They All Got Away

Memories of Camp B in the Forties

By Dean Clark
Photos Courtesy of Dean Clark

I was raised and worked as a young man in the territory around the North Fork of the Clearwater River. I fished and swam much of the river and its tributaries.

During my twenty-year flying career in the U. S. Air Force, our growing family would frequently return to visit our folks in Lewiston and Headquarters, but in the late 1960s, an amazing change took place. Dworshak Dam was built, flooding the North Fork, and putting my early years under five hundred feet of water. Similarly, the flood of time destroys memories, while others grow dim, and some favorites are retold so many times they become distorted. My favorite memories involve semi-annual camping trips with a group of buddies with whom I grew up in the early 1940s.

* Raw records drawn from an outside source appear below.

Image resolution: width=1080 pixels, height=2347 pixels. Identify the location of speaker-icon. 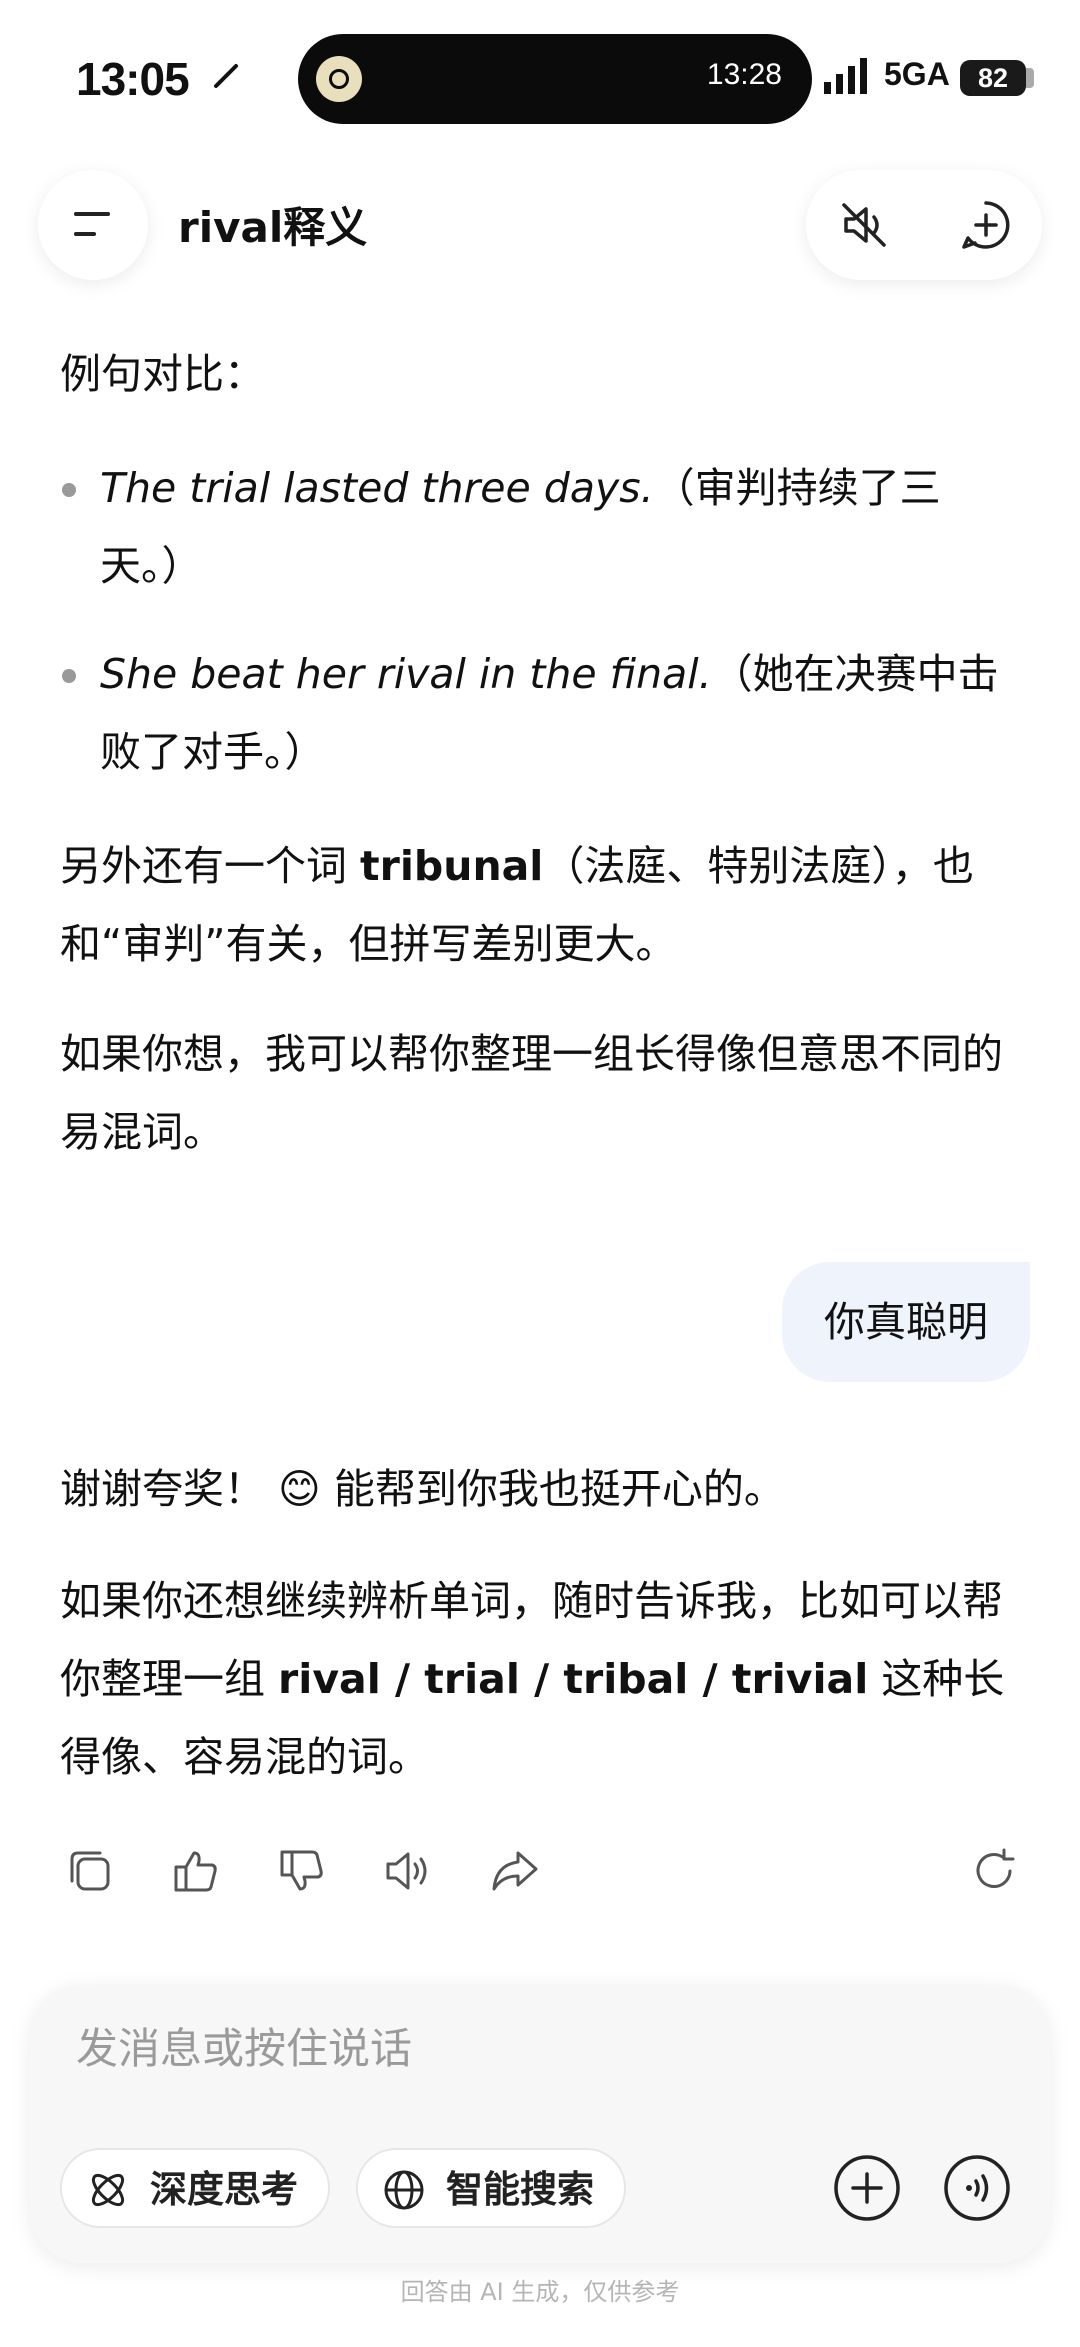
(408, 1871).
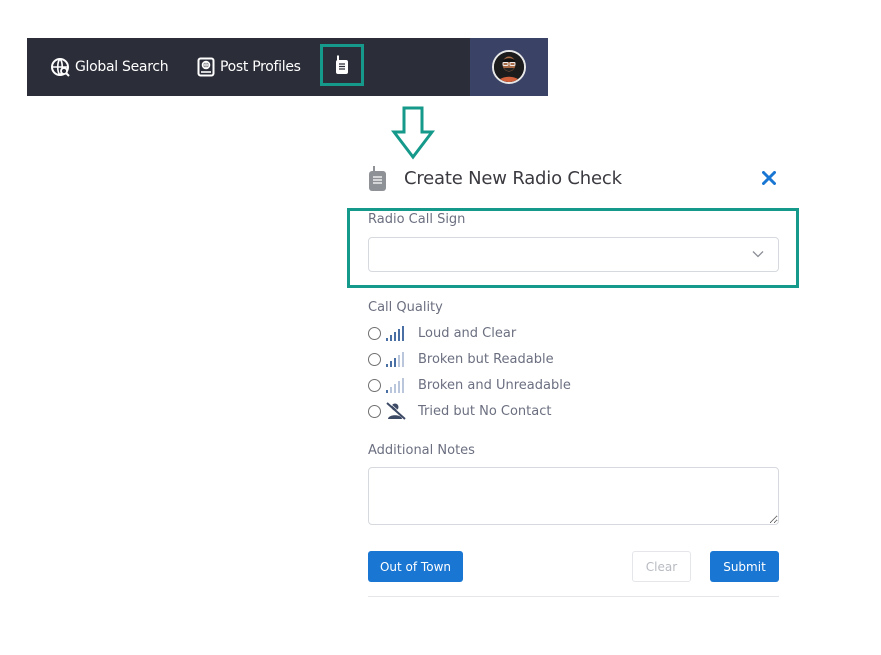 This screenshot has width=881, height=655. Describe the element at coordinates (406, 308) in the screenshot. I see `call-quality-label: Call Quality` at that location.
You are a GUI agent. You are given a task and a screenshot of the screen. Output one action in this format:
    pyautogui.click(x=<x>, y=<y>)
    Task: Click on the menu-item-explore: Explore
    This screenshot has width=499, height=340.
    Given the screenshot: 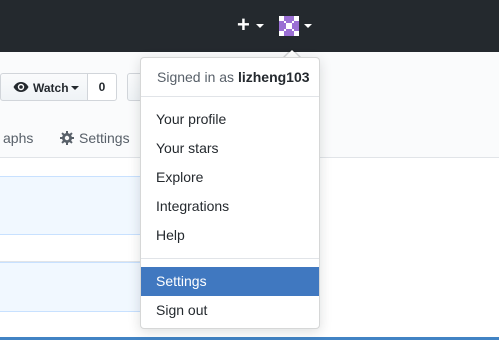 What is the action you would take?
    pyautogui.click(x=230, y=178)
    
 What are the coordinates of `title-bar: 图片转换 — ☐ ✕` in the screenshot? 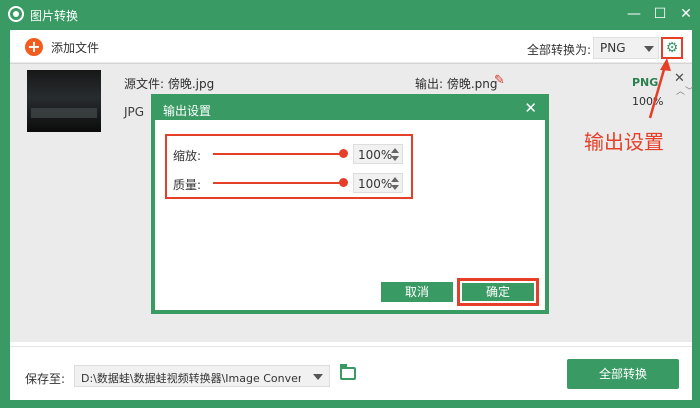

We were raised in an ideal location for mature, early teens, inquisitive and adventuresome. The group included Don Chrystal, brothers Norman and Keith Vaughan, Bob Bacon, and sometimes the oldest boy among us, Gordon Hemley. As kids living in a small company town, we were aware of the war that encompassed the world at that time, but were mostly insulated from it. We rode our horses, fished, hunted, and camped during the summers. Winters were filled with ice skating, skiing, sledding, and shoveling snow for spending money. Living in the woods, we were raised around guns and sometimes took them with us on our rides, just to sharpen our aim for hunting season in the fall.